Cette ouverture que propose Abdennour Bidar concerne aussi les Chrétiens qui sont parfois victimes d’une conception agressive de la laïcité lorsqu’on leur interdit de mettre un sapin de Noël dans un lieu public. Cette vision radicale de la laïcité lui enlève tout sens et va même à l’encontre de son objectif qui n’est pas de réduire à néant le Divin mais les idoles.

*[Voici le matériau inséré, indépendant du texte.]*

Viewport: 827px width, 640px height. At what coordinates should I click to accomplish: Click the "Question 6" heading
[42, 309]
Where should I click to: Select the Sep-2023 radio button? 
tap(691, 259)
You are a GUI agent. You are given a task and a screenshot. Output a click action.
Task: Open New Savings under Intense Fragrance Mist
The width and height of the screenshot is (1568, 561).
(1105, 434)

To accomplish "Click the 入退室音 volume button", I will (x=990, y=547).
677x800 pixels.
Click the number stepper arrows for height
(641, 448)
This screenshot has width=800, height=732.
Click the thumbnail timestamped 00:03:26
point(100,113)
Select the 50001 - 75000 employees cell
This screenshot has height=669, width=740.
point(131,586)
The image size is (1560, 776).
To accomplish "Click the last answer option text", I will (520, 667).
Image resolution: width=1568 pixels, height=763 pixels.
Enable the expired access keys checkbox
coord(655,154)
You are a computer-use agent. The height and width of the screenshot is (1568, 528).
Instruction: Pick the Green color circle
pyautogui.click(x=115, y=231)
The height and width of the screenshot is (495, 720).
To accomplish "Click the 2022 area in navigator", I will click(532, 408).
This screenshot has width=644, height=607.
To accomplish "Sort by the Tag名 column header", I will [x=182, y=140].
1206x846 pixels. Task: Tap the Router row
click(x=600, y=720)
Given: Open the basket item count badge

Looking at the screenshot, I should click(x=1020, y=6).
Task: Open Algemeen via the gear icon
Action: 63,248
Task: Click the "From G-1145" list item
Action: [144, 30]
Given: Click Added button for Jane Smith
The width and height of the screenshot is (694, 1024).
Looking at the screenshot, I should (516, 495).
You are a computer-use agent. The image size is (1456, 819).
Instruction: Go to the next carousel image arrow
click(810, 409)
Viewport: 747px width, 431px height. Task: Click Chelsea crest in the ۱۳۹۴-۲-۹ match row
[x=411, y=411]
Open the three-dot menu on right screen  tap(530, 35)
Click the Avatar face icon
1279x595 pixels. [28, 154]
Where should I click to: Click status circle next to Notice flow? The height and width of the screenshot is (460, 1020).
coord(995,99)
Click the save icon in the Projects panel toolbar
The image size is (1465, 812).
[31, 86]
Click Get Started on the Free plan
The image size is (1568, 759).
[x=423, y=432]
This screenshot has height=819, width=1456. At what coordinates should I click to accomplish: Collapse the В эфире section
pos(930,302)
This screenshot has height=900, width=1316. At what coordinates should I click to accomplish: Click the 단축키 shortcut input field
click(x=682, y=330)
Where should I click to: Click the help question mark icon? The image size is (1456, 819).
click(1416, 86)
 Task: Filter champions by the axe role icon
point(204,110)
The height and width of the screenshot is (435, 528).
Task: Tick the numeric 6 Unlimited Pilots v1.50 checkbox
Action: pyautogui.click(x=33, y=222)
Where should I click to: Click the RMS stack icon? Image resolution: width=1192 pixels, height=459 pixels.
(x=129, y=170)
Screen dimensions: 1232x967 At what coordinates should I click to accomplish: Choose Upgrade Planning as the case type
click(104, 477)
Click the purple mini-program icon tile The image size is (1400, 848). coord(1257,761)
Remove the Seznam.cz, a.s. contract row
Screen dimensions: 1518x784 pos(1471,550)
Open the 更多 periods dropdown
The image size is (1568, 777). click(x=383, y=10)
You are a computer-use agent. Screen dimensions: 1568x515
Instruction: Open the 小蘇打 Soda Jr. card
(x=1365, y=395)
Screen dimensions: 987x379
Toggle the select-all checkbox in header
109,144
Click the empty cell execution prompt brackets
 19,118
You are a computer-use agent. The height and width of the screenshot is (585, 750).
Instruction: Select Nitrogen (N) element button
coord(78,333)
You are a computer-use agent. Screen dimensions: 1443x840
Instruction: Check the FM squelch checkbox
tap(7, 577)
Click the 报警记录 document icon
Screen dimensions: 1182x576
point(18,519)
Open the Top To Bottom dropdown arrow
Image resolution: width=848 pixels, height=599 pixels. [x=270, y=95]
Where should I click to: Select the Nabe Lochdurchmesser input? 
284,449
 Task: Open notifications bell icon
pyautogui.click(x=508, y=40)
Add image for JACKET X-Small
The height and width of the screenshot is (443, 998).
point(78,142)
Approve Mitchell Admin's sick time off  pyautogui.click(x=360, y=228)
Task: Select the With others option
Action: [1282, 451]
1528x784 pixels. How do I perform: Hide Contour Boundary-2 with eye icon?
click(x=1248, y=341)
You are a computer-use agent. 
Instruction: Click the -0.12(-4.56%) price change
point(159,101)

Shmuel Trigano, dans un article intitulé « La politique du vide » évoque ce vide au cœur de la cité : « L’une des tâches de la cité judaïque sera de maintenir en son sein la mémoire de son absence dans la réalité physique, support évoquant sa présence cachée. Le centre politique de la cité sera ainsi l’arche d’alliance sur laquelle est censée reposer la Présence divine, comme le récit du campement d’Israël dans le désert nous le montre avec la centralité spatiale du Ohel Mo’ed / Tente du rendez-vous, plus tard ce sera le Temple de Jérusalem. Mais ce centre est physiquement vide. Le Temple ou la Torah sont les témoins de l’irreprésentabilité de Dieu, de son absence donc, ou plutôt de sa présence paradoxale. »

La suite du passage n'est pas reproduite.